Hope And Expectation As Tour De France Starts In COVID-19 Shadow
Belgian team Lotto have already sent home four of its staff after one positive test and one "suspicious" result.
- The Tour de France rolls out from the French Riviera on Saturday
- Throughout the Tour, a virus testing cell will travel with the teams
- The pandemic means a very different looking Tour for riders and fans
The Tour de France rolls out from the French Riviera on Saturday, two months later than planned and under the shadow of a coronavirus pandemic, which could still shatter hopes of the world's greatest bike race making it to the Paris finish line in three weeks' time. Originally slated for June, stage one of the three-week epic race over the peaks and plains of France embarks from Nice with its iconic Promenade des Anglais for a 154km loop, likely to end in the kind of mass bunch sprint which is tailor-made for a global TV audience tuning in from 190 countries.
However, coronavirus still has the race in its grip.
On Thursday, French Prime Minister Jean Castex put Nice on a Covid-19 "red zone" list with tightened health protocols. Race director Christian Prudhomme told AFP on Saturday that the rule of expelling teams from the Tour with two riders testing positive had been tightened to two positives from the whole entourage, including the likes of mechanics, cooks and drivers along with riders.
In a worrying appetiser, Belgian team Lotto have already sent home four of its staff after one positive test and one "suspicious" result.
Saturday's start and finish line on the Promenade des Anglais will allow just 100 spectators.
Throughout the Tour, a virus testing cell will travel with the teams.
The pandemic means a very different looking Tour this year for riders and fans.
Current French government law limits public gatherings to 5,000.

(Raw data)
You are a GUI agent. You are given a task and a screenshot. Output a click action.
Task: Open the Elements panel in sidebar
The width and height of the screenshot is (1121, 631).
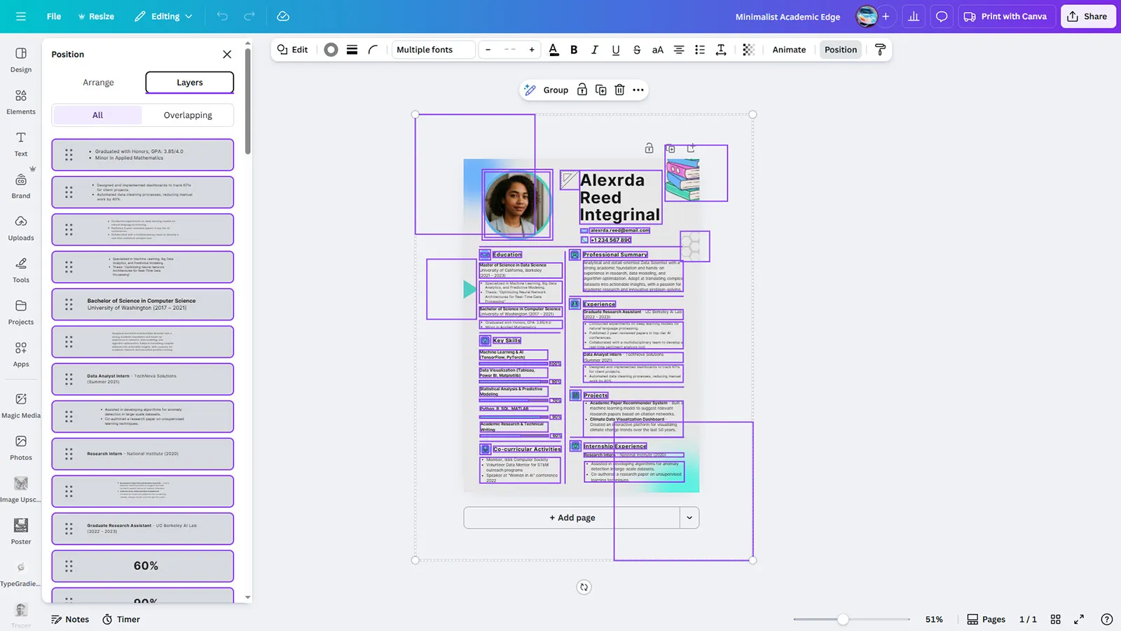coord(21,101)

(Prompt) Reproduce everything in the Tour de France article above, from "In a worrying" down to "just 100 spectators.", word for word.

(Exercise result)
In a worrying appetiser, Belgian team Lotto have already sent home four of its staff after one positive test and one "suspicious" result.
Saturday's start and finish line on the Promenade des Anglais will allow just 100 spectators.